PHOTOGRAPHY COURTESY OF BAKED BY BROWN BUTTER
Payton Megowen, owner of Baked by Brown Butter, had no way of knowing that a family friend’s purchasing a box of her baked goods would lead to the biggest collaboration of her baking career thus far.
When her sister’s godfather—a general manager at several Dewey’s Pizza locations—became a regular customer, Megowen brought up the idea of adding her cookies as a dessert on the pizza chain’s menu. He offered to set up a meeting.
After a previous proposal with another larger business had fallen through, Megowen was excited to finally take the next step with her bakery. “We were talking with a different company, and that was going to be a huge thing,” she recalls. “They wanted us to be in 320 locations. Honestly, looking back, it would have been a huge jump for us. I would have been nervous about over-promising. [With] Dewey’s, I felt like that was a lot more manageable. I was like, ‘we can do this.’”

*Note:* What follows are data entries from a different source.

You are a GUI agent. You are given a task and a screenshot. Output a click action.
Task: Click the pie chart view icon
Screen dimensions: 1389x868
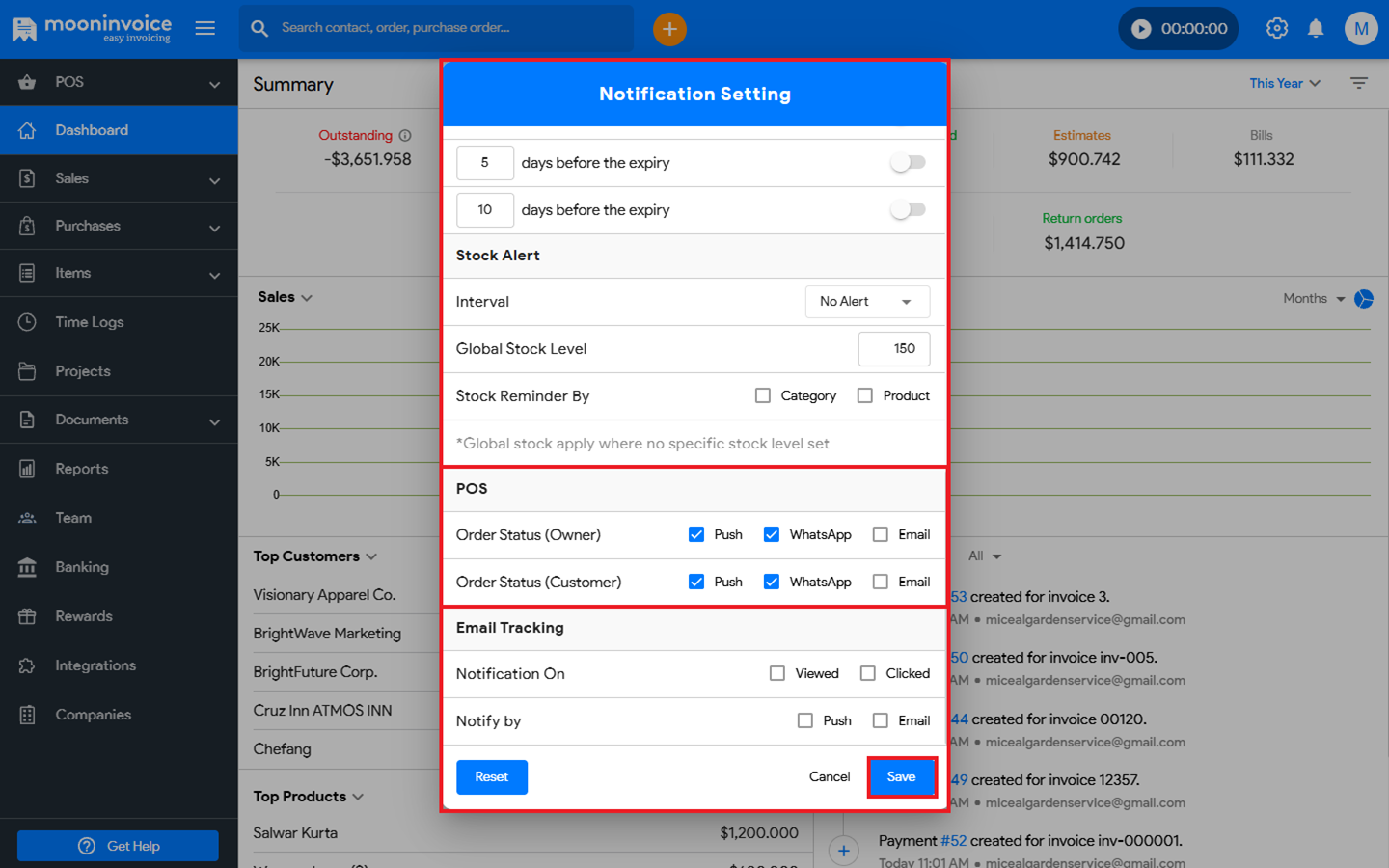(1364, 299)
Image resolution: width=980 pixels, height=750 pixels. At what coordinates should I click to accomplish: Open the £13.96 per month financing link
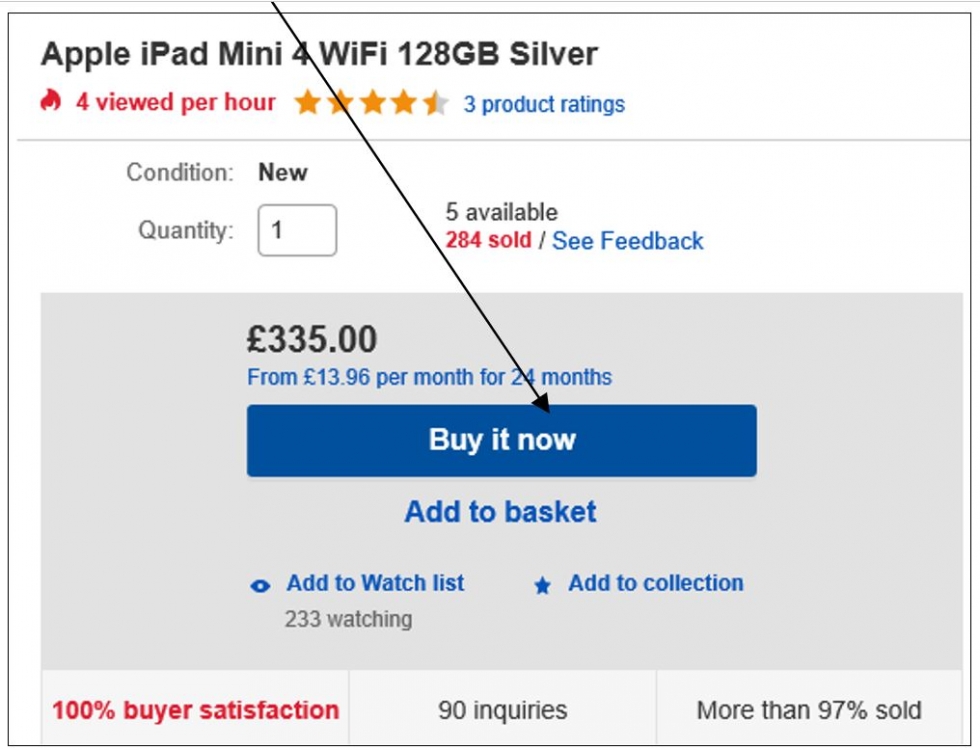429,378
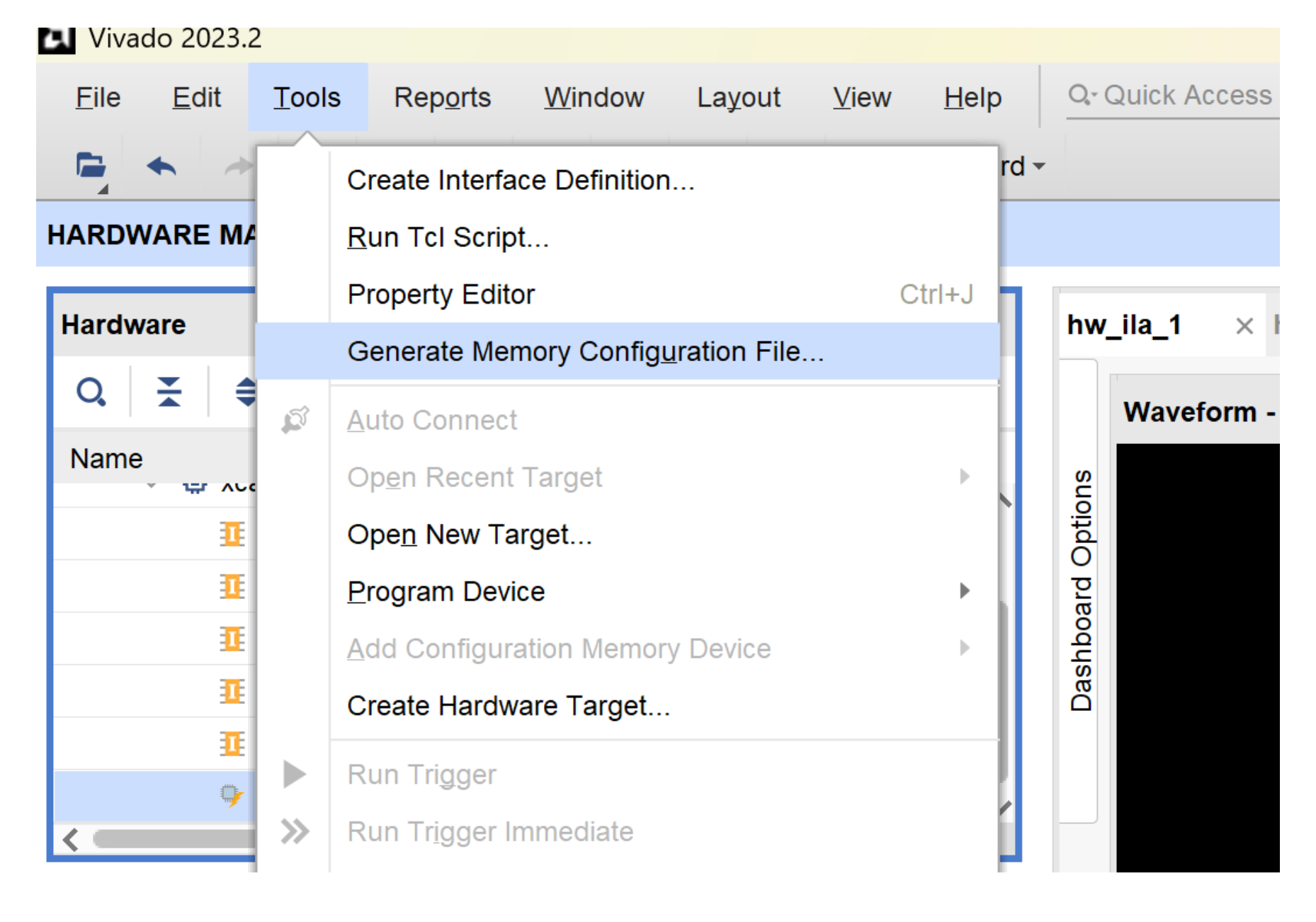
Task: Click the Run Trigger Immediate double-arrow icon
Action: pyautogui.click(x=294, y=831)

Starting this month, customers at Dewey’s Oakley, Union, Clifton, and Covington locations can try Megowen’s classic brown butter chocolate chip cookies.

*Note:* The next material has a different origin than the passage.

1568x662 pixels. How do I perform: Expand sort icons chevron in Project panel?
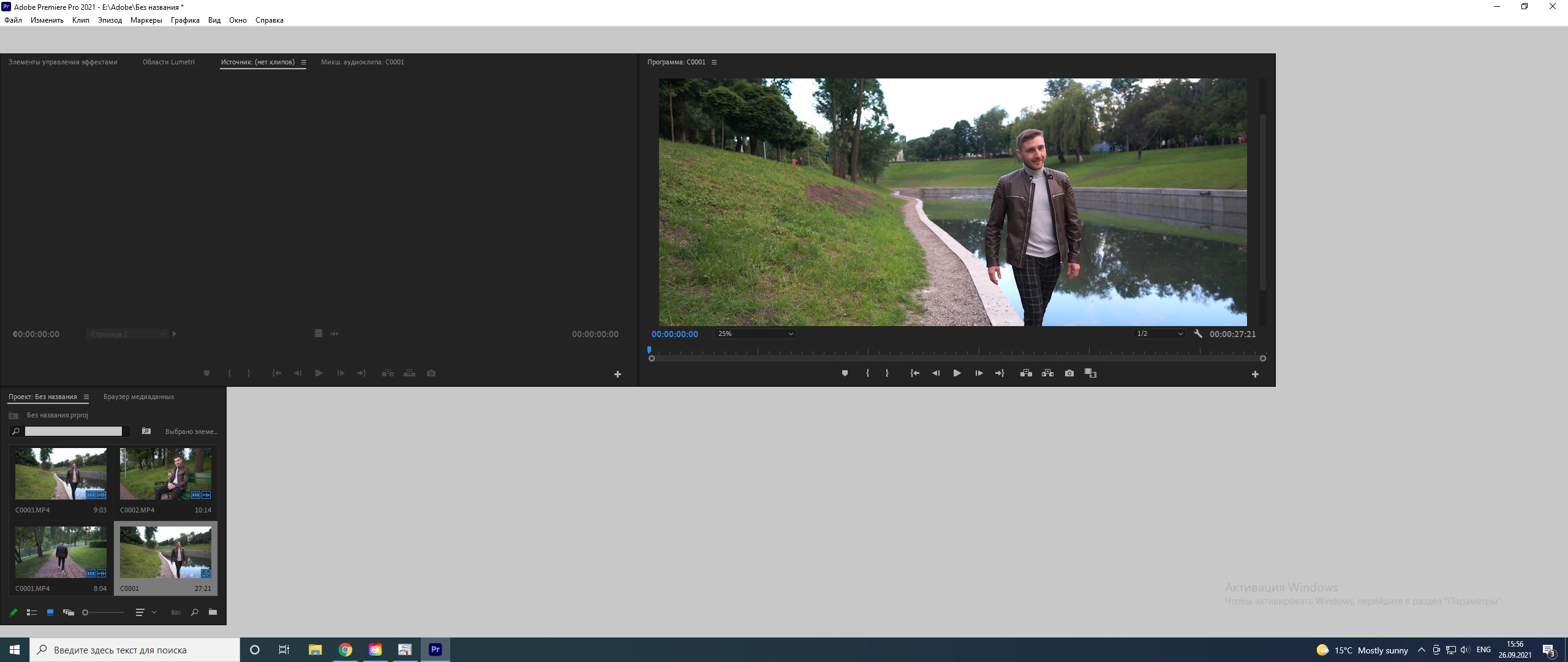coord(154,612)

The idea of working with a local business like Dewey’s was especially meaningful for the Terrace Park native. Founded in Oakley in 1998, the pizzeria has multiple locations across the tri-state and in other Midwestern cities, including Cleveland, Columbus, Kansas City, and St. Louis.
“The fact that it’s a local place and we’re local, it just meant something to me,” she says. “I love Dewey’s so this is awesome. I get to go to Dewey’s and have my cookies. That’s amazing.”
After graduating from Mariemont High School, Megowen attended the University of Tennessee for her undergraduate studies, before returning to the city to earn her master’s degree in speech pathology from the University of Cincinnati.
After finishing her master’s, she wanted to take a break. Her fiancé Justin suggested going all in on her lifelong dream of being a baker.

PHOTOGRAPHY COURTESY OF BAKED BY BROWN BUTTER
“I would always help my dad with pancakes growing up, just little things like that,” she recalls. “But cookies, I think was more middle school. I remember watching The Bachelor and The Bachelorette with my parents, and on premiere and finale nights. I would always bake cookies and people would come over. Baking has always been part of my life.”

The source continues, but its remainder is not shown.